What is being asked
Provide only the number of lines below that hold "computer".

Record excerpts
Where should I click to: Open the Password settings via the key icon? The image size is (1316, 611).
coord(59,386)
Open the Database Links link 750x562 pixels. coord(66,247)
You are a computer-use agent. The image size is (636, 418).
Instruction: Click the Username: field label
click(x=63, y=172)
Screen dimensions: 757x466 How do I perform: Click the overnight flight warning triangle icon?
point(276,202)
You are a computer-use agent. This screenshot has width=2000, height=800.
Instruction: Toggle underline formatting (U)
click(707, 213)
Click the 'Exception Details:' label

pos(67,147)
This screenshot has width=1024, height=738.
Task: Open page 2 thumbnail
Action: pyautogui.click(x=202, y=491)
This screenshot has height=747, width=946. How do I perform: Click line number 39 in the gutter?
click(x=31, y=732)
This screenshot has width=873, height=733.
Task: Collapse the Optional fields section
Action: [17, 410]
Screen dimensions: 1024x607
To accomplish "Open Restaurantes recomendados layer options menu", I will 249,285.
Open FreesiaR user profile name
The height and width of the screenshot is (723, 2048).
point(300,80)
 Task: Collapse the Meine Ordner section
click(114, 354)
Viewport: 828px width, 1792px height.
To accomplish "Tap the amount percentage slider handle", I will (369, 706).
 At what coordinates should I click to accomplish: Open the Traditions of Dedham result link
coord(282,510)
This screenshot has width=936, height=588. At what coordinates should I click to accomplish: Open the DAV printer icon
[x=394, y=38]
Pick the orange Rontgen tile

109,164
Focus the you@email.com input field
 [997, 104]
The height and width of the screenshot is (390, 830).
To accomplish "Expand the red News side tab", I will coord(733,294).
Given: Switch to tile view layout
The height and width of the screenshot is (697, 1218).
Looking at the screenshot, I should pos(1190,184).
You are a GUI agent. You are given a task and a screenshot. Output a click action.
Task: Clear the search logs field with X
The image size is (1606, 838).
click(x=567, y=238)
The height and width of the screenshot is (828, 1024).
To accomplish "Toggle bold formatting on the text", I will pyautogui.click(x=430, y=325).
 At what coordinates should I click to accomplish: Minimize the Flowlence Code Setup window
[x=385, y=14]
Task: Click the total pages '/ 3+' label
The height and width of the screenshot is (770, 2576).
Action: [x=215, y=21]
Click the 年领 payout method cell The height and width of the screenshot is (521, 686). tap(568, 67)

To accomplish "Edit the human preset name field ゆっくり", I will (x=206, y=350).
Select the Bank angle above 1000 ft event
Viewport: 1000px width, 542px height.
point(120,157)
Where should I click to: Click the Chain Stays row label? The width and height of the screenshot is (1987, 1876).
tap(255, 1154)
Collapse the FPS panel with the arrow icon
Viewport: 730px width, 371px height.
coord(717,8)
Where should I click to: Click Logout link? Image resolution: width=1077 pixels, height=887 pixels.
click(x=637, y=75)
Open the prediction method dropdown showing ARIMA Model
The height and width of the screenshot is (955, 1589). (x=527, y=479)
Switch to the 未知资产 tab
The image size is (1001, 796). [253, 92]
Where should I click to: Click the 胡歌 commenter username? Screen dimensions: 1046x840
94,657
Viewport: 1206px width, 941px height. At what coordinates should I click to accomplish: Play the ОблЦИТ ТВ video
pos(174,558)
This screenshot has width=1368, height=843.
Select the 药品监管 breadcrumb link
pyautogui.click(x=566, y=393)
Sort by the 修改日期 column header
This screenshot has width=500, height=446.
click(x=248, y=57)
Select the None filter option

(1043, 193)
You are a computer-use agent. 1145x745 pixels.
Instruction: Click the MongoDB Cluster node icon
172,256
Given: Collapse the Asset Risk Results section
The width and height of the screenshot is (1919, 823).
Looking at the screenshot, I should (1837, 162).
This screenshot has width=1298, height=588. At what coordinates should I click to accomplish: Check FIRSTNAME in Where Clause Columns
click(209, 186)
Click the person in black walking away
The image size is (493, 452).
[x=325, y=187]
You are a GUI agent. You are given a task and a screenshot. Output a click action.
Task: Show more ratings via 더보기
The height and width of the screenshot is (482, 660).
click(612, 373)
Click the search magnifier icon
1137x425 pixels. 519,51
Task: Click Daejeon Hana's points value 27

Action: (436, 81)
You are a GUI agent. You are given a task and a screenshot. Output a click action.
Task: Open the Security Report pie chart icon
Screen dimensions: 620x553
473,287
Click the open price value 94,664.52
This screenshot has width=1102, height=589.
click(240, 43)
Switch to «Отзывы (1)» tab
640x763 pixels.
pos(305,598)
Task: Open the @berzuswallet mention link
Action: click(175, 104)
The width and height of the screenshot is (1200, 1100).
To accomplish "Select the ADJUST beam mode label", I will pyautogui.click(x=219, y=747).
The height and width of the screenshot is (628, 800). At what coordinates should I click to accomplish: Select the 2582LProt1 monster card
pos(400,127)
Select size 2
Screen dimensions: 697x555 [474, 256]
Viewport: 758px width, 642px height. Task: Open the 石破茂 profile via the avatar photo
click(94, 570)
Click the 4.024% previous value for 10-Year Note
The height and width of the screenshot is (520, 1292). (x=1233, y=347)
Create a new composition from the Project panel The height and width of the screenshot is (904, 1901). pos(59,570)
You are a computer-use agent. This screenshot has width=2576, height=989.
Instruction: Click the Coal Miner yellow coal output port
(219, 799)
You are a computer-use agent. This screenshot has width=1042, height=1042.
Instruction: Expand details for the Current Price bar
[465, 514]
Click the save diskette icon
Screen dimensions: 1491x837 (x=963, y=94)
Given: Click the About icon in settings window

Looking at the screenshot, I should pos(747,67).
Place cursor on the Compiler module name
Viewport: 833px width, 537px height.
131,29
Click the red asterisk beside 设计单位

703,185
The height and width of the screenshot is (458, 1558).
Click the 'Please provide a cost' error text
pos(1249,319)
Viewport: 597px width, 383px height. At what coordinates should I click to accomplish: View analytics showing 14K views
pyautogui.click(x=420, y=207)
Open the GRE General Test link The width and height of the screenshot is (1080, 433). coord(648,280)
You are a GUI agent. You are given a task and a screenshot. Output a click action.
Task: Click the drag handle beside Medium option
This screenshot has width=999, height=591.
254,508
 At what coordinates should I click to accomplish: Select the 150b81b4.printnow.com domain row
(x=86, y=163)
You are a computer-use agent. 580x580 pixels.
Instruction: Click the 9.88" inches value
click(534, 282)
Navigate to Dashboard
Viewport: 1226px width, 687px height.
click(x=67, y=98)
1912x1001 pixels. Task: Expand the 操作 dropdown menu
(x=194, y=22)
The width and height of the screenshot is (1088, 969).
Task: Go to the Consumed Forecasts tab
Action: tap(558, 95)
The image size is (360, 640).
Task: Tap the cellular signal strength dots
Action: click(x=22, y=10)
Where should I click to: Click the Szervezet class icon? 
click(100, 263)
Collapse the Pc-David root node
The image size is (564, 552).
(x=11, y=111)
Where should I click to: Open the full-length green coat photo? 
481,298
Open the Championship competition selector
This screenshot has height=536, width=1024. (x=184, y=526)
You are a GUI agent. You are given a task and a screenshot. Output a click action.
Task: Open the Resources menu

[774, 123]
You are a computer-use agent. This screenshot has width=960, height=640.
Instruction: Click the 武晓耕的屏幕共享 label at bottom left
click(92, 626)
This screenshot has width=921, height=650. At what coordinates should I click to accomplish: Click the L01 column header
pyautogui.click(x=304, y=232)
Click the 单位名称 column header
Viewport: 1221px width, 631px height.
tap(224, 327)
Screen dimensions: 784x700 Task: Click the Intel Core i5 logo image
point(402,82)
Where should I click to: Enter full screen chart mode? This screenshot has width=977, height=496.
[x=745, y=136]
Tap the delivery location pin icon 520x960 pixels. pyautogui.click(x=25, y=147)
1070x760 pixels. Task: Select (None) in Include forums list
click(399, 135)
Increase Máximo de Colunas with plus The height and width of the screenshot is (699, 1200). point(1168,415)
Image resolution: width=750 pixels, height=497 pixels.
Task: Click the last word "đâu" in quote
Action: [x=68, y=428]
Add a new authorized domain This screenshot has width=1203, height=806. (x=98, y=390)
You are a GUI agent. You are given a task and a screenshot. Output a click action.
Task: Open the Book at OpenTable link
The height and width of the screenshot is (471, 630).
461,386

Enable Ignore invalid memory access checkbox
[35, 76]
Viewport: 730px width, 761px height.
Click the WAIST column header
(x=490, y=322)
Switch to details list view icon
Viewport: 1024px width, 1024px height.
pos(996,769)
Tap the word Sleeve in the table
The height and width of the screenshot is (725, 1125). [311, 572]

Answer to this task
7